Why anybody would buy ricotta is beyond me, it is so easy to make and it tastes 10X better than store bought.
Make a lasagna or some ravioli out of some you won't be sorry, actually it will blow you away. 

Everything looks fantastic.
Dan


----------



## noboundaries (Apr 28, 2021)

forktender said:


> Make a lasagna or some ravioli out of some you won't be sorry, actually it will blow you away.


Oh, yeah! I usually only make a couple lasagnas a year.  Might have to try making some fresh mozzarella, too. I've never done that, but it's on my bucket list.


----------



## forktender (Apr 28, 2021)

noboundaries said:


> Oh, yeah! I usually only make a couple lasagnas a year.  Might have to try making some fresh mozzarella, too. I've never done that, but it's on my bucket list.


I made Mozza. in a pizza coarse that I took in the Napa Valley the hard part is making or finding curds for sale around here.
The stuff is scream'in good but a bit of a P.I.T.A to make.

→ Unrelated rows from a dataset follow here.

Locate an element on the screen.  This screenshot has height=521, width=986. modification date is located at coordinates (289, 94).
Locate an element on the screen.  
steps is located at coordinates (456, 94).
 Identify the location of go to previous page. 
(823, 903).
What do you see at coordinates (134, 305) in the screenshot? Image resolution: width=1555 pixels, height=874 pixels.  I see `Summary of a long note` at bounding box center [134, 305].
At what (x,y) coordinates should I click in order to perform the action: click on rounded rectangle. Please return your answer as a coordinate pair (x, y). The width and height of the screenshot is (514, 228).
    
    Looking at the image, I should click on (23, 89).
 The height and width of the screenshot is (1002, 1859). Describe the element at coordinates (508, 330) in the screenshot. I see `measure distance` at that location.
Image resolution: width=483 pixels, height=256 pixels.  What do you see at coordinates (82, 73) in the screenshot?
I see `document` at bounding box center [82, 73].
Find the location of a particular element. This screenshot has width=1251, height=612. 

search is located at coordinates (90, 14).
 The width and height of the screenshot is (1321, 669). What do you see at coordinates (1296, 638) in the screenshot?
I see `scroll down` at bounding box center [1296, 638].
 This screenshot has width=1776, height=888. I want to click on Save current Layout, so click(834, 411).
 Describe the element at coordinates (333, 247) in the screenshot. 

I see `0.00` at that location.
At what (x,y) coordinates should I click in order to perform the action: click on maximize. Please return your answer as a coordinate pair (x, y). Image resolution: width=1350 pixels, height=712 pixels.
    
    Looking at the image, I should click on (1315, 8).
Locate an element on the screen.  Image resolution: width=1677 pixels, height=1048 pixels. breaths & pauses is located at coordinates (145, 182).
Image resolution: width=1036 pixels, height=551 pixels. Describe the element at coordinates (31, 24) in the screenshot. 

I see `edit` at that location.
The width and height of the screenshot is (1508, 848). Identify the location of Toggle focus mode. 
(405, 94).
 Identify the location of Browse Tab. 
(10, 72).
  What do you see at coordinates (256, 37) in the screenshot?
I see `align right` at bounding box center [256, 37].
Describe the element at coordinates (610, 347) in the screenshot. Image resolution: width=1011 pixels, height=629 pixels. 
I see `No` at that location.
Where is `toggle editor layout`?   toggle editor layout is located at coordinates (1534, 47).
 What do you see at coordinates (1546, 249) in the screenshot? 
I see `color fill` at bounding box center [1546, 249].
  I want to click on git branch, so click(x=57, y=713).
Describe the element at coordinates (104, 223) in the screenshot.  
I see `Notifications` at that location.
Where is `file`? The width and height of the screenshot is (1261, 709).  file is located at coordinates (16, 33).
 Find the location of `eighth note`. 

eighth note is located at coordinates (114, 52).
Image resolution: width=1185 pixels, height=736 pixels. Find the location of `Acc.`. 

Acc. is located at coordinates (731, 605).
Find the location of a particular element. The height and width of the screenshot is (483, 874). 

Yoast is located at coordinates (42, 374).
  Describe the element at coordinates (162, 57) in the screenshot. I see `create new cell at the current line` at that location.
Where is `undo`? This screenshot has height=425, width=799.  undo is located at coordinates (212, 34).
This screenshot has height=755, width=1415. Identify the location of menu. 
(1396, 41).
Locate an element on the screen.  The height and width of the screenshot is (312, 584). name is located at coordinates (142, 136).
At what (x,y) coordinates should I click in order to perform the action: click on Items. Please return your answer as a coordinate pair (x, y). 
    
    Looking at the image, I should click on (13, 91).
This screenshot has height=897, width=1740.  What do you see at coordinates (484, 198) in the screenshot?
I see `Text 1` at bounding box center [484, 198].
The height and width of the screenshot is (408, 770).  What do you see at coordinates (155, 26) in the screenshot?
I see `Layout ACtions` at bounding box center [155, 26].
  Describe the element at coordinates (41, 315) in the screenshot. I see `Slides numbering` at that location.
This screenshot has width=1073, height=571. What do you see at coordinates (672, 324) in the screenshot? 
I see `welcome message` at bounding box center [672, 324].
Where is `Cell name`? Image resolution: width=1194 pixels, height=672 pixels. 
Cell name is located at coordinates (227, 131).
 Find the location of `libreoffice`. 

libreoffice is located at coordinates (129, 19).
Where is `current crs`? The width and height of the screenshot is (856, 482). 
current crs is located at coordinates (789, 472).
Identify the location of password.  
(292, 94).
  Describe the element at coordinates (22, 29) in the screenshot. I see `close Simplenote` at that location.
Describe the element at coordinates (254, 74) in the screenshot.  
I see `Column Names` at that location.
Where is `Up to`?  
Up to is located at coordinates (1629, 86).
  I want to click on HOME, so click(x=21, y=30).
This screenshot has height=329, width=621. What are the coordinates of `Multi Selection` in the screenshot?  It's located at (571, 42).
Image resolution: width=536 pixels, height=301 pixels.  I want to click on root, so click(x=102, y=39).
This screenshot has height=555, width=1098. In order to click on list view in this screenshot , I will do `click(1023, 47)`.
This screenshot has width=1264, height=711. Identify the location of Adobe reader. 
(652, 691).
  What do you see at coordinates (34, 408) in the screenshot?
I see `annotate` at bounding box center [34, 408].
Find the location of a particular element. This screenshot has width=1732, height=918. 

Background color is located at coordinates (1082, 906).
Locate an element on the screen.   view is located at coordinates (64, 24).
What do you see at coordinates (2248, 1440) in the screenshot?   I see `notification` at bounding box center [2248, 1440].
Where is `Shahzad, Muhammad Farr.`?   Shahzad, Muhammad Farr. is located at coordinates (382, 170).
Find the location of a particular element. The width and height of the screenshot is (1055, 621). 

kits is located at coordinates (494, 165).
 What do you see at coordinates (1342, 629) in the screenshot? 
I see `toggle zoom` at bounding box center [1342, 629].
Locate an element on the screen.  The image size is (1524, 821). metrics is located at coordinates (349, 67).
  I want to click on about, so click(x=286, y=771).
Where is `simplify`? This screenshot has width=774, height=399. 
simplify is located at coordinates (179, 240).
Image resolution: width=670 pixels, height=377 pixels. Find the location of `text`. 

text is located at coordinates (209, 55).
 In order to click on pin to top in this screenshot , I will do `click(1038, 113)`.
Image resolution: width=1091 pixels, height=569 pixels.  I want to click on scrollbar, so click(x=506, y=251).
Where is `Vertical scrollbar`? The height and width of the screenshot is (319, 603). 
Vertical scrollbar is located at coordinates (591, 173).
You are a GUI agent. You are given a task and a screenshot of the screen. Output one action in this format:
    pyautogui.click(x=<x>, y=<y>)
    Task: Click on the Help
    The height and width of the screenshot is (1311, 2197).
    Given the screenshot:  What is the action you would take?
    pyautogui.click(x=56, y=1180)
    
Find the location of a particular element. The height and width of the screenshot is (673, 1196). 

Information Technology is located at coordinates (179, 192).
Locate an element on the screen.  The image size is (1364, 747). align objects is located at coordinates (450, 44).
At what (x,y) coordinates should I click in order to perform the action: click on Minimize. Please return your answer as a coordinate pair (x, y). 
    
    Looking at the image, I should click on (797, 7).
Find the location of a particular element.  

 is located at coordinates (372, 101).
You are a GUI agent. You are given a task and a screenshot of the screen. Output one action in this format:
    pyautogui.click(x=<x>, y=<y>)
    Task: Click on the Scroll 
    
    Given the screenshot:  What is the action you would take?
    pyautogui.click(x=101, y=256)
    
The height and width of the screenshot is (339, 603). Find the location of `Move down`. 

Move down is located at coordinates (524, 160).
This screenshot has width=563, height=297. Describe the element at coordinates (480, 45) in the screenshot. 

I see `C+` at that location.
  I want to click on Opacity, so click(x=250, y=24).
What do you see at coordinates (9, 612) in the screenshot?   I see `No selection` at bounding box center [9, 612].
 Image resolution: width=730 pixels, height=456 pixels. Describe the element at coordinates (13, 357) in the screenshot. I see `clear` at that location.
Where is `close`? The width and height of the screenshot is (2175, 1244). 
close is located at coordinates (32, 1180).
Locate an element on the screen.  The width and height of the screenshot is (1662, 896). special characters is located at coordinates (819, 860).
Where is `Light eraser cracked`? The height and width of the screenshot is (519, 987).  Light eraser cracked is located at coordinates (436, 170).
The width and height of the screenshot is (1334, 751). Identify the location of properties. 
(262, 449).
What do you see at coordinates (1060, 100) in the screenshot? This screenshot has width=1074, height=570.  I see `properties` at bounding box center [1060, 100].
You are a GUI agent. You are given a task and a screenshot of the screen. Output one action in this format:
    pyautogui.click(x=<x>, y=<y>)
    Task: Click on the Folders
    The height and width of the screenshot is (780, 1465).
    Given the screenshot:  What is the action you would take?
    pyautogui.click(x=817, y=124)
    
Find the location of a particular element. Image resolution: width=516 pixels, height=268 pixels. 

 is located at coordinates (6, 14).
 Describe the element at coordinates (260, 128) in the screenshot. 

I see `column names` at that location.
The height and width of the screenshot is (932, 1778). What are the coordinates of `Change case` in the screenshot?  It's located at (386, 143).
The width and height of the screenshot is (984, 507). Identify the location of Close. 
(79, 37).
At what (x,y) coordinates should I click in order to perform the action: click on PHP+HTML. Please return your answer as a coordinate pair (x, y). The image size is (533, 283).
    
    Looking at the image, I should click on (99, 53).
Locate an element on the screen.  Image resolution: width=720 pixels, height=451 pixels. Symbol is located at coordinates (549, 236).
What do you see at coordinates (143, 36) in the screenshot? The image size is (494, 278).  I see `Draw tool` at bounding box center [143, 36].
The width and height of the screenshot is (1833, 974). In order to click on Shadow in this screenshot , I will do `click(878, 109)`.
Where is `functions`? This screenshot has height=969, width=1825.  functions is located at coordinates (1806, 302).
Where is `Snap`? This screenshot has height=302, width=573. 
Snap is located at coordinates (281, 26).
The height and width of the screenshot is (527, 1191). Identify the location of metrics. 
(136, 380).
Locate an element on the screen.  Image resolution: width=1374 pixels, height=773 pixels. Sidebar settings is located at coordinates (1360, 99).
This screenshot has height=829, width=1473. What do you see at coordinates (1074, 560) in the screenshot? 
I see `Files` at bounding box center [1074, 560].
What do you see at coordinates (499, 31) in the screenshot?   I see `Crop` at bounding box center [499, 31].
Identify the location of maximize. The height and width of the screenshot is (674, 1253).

Have a good pair of heatproof rubber gloves the stuff is HOT when you stretch and ball it.


----------



## noboundaries (Apr 28, 2021)

forktender said:


> I made Mozza. in a pizza coarse that I took in the Napa Valley the hard part is making or finding curds for sale around here.
> The stuff is scream'in good but a bit of a P.I.T.A to make. Have a good pair of heatproof rubber gloves the stuff is HOT when you stretch and ball it.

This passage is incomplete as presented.